Tiramisu 5 Steps
Brew espresso or pick up a cup from your favourite coffee shop, let cool. In a small bowl, whisk sugar, rum and vanilla into cold espresso. Set aside.
In a large bowl, make the sabayon (this is the Italian custard base of your tiramisu). Traditionally tiramisu sabayon isn't cooked at all (I did not cook mine but if you are hesitant about eating raw egg yolk, you can). Using fresh yolks, whisk yolks, superfine sugar, salt and 2 tablespoons of water in a bowl until mixture turns from a dark yellow to a pale yellow and is smooth. Alternatively, using a bain-marie (a bowl placed over a pot of simmering water, but not touching water) whisk yolks, sugar, salt and water until smooth and pale yellow and mixture reads 165°F on an instant-read thermometer.

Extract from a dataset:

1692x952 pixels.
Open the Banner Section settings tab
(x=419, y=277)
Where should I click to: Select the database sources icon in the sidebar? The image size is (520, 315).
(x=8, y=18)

Add mascarpone cheese to mixture, use a wooden spoon to incorporate at first and then smooth out with a whisk. Set aside.

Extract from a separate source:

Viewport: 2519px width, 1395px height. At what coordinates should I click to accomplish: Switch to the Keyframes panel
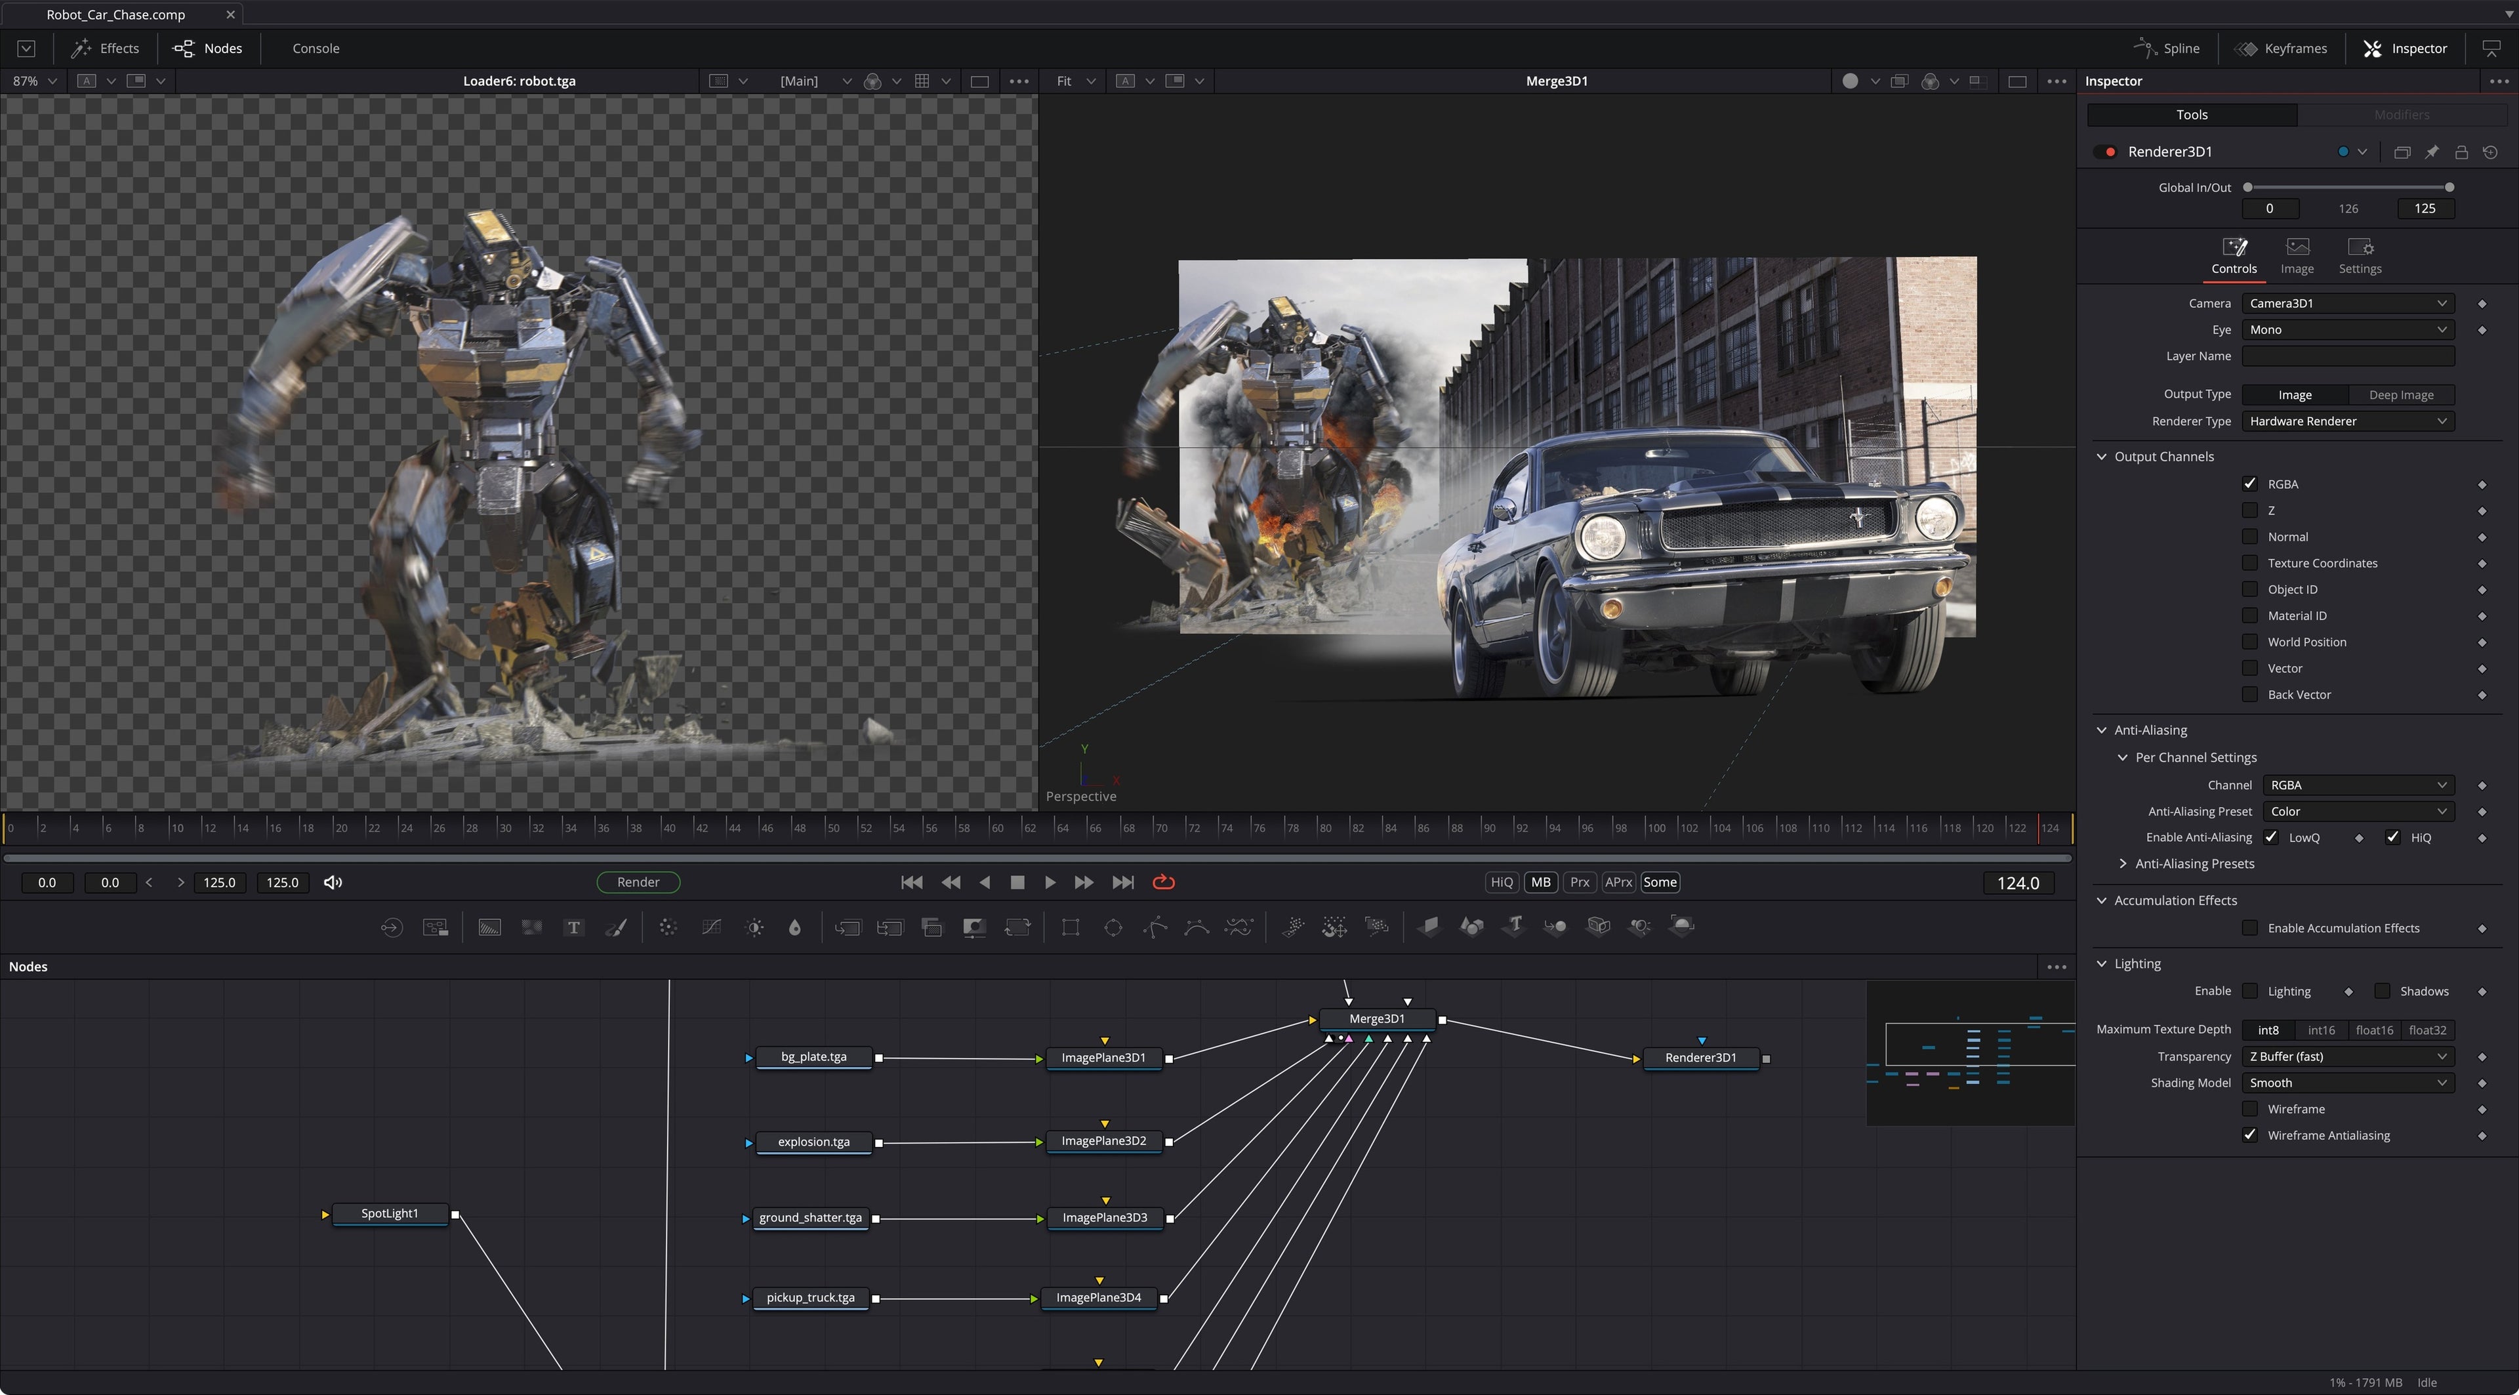coord(2281,48)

In the bowl of a stand mixer fitted with the whisk attachment or in a bowl with a hand mixer, whip heavy cream and vanilla extract until medium peaks form. Gently fold whipping cream into egg yolk mixture until smooth.
Time to assemble! In whatever casserole or baking dish you have on hand (I used one measuring around (9"x13") spread a thin layer of the custard using a rubber spatula. Dip the ladyfingers one at a time into the cold espresso (dip and then dip out so they do not get soggy). Shingle them along the bottom of your dish, cutting any in half as necessary. Top with half of the custard mixture, smoothing out top with rubber spatula. Sift cocoa powder on top. Repeat same process, ladyfingers, custard mixture and top with a final dusting of cocoa powder. Cover and let sit in fridge for at least 6 hours (preferably overnight).